Ciência, carnaval e futebol

O físico e professor Ernst Hamburger costuma dizer que o desafio da divulgação científica no Brasil é tornar a ciência um assunto tão popular quanto o carnaval ou o futebol nas rodas de conversa.

Com 20 anos de atuação no campo, Hamburger ajudou a criar e dirigiu por quase dez anos a Estação Ciência, centro de divulgação ligado à Universidade de São Paulo (USP). A instituição serviu e serve de modelo para implantação de iniciativas similares Brasil afora.
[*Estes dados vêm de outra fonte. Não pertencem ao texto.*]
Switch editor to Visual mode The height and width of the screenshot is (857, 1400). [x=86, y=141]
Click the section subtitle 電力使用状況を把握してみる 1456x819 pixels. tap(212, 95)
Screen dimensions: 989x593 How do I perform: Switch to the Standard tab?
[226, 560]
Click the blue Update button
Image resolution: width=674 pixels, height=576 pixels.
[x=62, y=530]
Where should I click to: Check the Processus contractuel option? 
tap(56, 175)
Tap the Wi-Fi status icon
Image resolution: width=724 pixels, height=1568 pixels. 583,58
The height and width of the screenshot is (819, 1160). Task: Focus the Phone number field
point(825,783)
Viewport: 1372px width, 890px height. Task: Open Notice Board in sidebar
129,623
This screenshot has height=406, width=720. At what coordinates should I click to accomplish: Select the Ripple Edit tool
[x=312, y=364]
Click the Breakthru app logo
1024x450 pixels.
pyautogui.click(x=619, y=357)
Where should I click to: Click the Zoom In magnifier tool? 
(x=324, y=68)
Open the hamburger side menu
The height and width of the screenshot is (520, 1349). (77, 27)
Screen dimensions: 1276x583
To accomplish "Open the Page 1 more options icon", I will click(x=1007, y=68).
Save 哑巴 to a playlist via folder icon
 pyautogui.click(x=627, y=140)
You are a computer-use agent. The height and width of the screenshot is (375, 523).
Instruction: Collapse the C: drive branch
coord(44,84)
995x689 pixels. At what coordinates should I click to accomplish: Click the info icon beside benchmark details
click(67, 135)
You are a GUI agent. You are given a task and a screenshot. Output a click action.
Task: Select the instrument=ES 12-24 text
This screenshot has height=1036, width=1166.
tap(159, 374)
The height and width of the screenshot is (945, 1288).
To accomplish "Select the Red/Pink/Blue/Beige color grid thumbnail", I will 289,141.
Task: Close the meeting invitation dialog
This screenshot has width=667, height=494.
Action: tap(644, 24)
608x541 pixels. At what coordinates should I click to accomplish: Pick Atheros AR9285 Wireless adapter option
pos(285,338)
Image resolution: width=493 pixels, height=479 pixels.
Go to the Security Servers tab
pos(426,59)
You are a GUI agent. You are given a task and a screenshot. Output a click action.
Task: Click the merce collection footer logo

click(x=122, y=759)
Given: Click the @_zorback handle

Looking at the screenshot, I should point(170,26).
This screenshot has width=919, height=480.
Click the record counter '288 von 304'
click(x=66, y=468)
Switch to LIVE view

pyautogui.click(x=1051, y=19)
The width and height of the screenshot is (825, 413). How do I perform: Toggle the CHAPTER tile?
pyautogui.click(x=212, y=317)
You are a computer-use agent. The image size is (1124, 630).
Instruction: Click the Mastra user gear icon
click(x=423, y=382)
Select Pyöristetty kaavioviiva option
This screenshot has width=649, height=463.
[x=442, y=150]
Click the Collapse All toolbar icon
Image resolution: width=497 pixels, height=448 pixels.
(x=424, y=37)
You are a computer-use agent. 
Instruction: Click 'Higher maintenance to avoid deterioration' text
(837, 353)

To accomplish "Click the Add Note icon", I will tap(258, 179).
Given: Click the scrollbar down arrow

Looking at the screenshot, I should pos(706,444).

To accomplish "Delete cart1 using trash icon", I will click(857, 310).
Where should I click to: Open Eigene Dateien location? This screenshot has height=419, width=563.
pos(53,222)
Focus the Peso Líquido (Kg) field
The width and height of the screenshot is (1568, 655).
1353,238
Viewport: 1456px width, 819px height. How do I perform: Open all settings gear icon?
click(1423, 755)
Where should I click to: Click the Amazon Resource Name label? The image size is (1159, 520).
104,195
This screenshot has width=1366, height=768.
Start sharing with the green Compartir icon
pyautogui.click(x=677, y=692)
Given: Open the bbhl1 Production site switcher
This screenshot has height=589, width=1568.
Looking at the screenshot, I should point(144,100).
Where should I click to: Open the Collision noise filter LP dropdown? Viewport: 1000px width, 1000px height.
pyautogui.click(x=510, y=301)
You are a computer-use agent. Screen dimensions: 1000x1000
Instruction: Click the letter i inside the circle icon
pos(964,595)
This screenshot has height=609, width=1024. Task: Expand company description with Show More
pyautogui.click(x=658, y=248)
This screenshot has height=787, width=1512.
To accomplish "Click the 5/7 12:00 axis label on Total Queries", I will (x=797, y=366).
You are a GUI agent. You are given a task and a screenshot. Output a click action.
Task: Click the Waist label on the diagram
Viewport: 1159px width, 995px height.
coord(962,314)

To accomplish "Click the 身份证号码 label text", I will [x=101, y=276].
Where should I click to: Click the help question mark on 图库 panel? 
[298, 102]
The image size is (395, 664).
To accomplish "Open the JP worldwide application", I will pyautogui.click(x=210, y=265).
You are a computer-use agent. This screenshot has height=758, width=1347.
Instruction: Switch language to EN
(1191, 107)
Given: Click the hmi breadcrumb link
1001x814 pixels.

Além disso, o físico esteve diretamente ligado à fundação da Associação Brasileira de Centros e Museus de Ciência (ABCMC), em 1998, através da qual tem estimulado uma maior articulação entre os centros de ciência brasileiros.

Na área de educação, participou da reformulação dos currículos de física nas escolas do Brasil.

A atuação de Hamburger foi coroada, no ano 2000, com o Prêmio Kalinga de divulgação científica, que só três brasileiros haviam recebido.

Na entrevista a seguir, concedida a Bernardo Esteves em fevereiro de 2004, Hamburger passa em revista sua carreira, avalia o crescimento recente da divulgação científica no Brasil e enumera as medidas que considera necessárias para levar a ciência à boca do povo, ao mesmo título que o carnaval ou o futebol.

Leia aqui a biografia de Ernst Hamburger

O senhor já tinha algum interesse pela divulgação científica quando atuava como pesquisador na área de física nuclear?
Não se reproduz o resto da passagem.